I live a pretty comfortable live. I have pretty much everything I could ask for and I have ample freedom to do as I please. Nobody beats me and I have plenty to satisfy my needs. Yet, I always felt kind of trapped. There’s a book I was forced to read some time ago, L’avalée des avallées by Réjean Ducharme, which begins with something like “everything chokes me out.” I think this sentence (roughly translated) from the book sums it up best:
“Everything swallows me. I am swallowed by the river that is too large, by the sky that is too high, by the flowers that are too fragile, by the butterflies that are too timid, by the face of my mother that is too pretty.”
There’s also one part that always struck me, and it’s the last part of this sentence which sums up the book:
“Bérénice has to face the suffering her parents imposed on her, the cruelty of others, the lies of adult and at last the violence she generates herself.”
Isn’t it the ultimate irony that, when faced with evil, you turn evil yourself? Somehow, I always felt this part of the book hit me of the most. A common dilemma in philosophy is whether people are fundamentally good or bad. They’re neither. They’re born neutral and then they are turned evil. I fail to see how anybody could remain good when looking at this disgusting pile of shit that is our world.

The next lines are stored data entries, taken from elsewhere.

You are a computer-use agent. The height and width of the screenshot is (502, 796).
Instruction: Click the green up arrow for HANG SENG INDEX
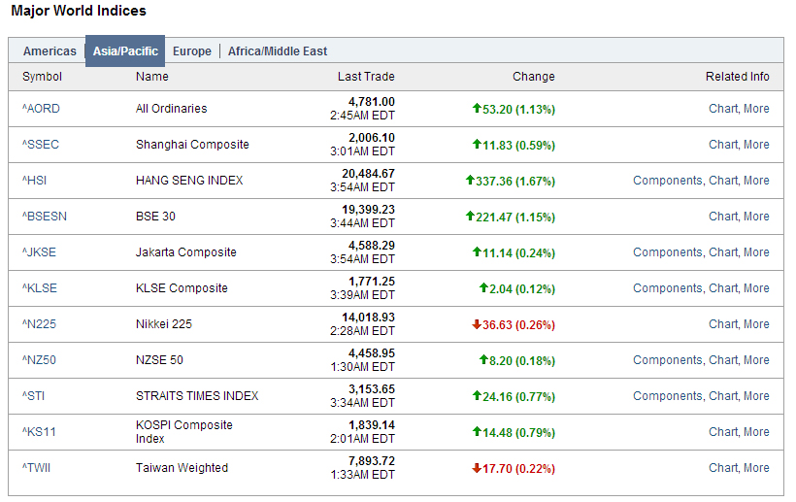[471, 181]
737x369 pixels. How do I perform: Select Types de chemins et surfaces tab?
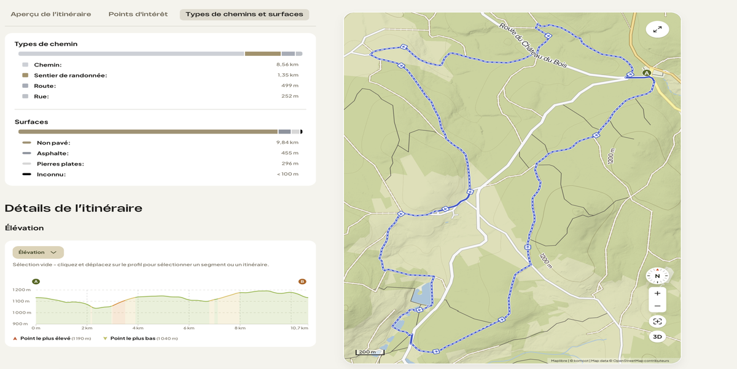click(244, 14)
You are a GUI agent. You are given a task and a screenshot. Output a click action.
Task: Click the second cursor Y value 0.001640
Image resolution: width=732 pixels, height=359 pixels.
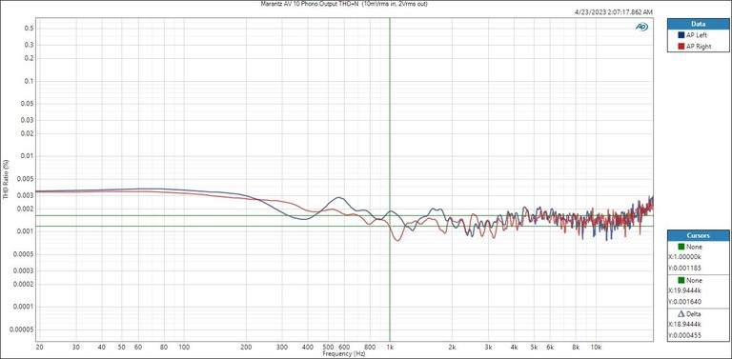click(685, 302)
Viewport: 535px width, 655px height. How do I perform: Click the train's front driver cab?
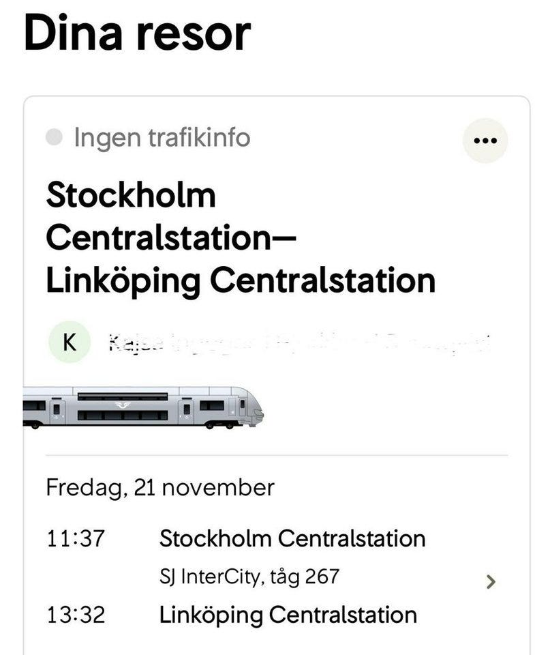(x=248, y=407)
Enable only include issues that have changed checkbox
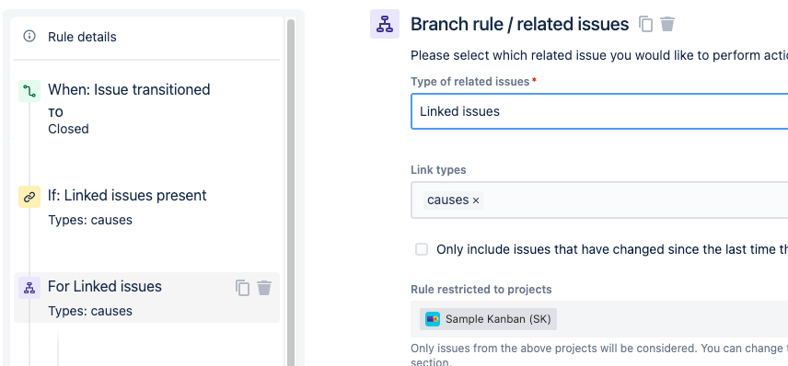This screenshot has width=788, height=366. point(422,249)
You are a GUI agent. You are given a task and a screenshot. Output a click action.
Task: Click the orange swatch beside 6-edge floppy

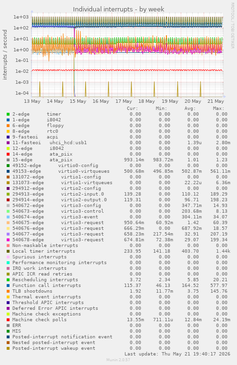[x=8, y=126]
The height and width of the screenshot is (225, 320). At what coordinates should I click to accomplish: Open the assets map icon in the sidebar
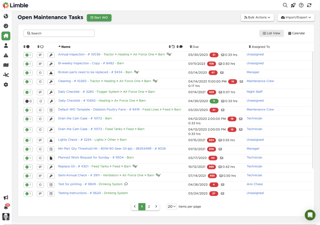pyautogui.click(x=6, y=65)

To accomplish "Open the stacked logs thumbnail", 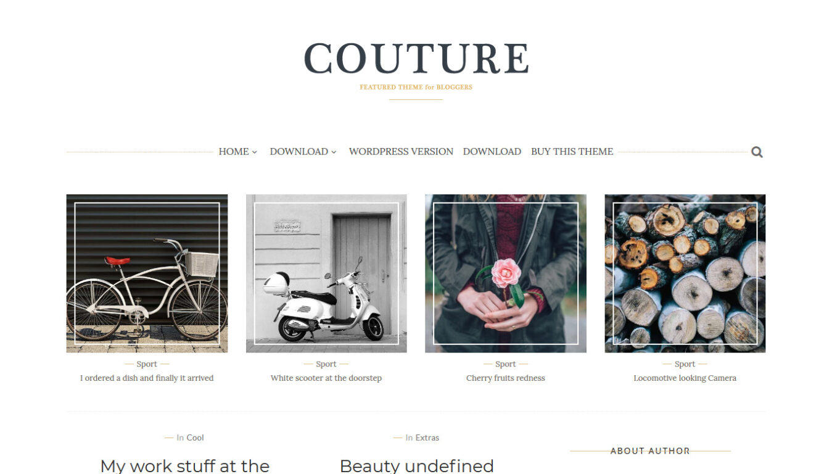I will [685, 273].
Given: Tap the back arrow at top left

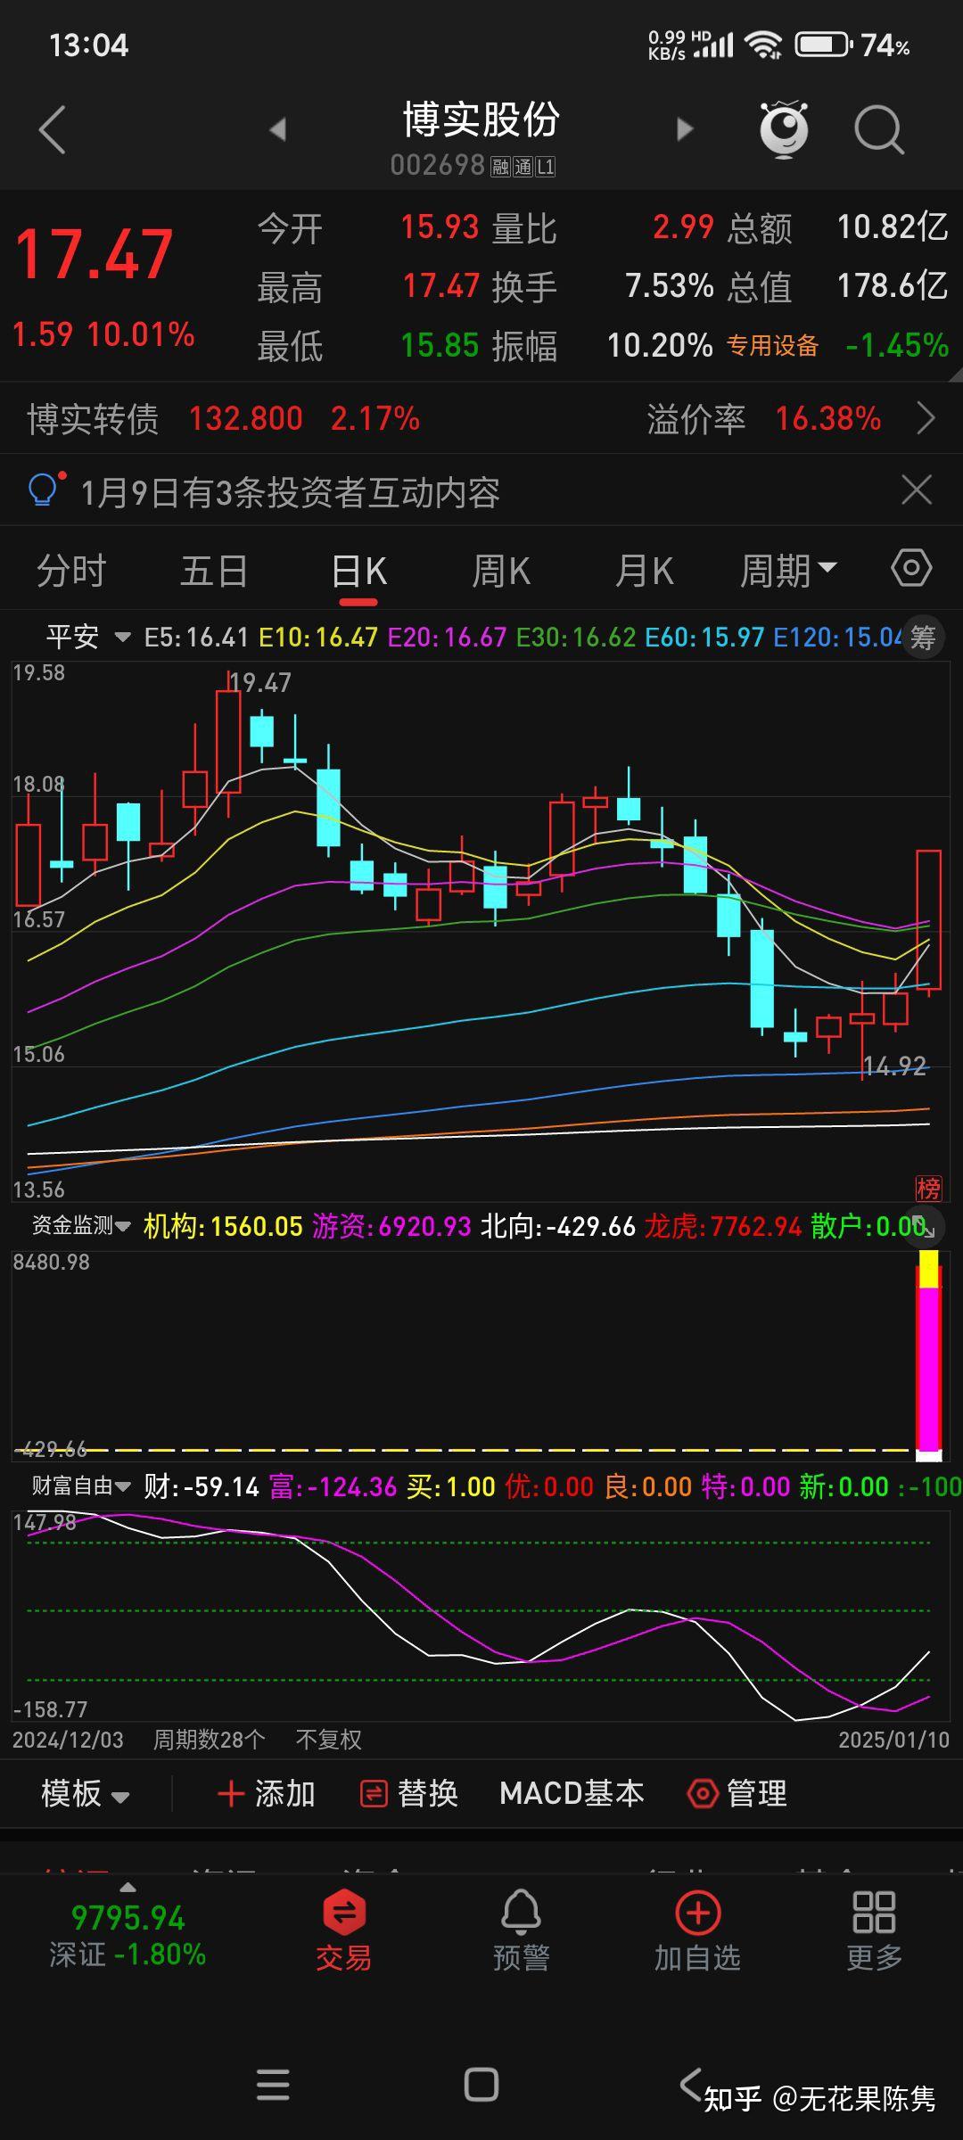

There’s a lady in this novel that I will always remember. She meets the main character somewhere around the middle of the book. She’s wearing a swimsuit and she explains to Bérénice that she plans to cross the Atlantic Ocean by swimming. Bérénice replies that this is impossible and that she’ll never make it – that she will get exhausted and then drown. The lady simply replies that she’s surely right, then goes to swim. Bérénice then observes that this lady is her hero.
There’s nothing good in this world. Never has been, never will be. You’re born, you suffer and then you die. It’s like people take a morbid pleasure to torment others. I supposed that’s the only thing left to do when you realize your existence has no meaning. People to act like there’s a point in all this, but there isn’t. Nothing you do will ever matter anyway. I think most people continue living because they are too scared of death. In a way, they are sentenced to life.
Truth be told, I dream of writing a book that is even half as good as The Swallower Swallowed. Maybe one day.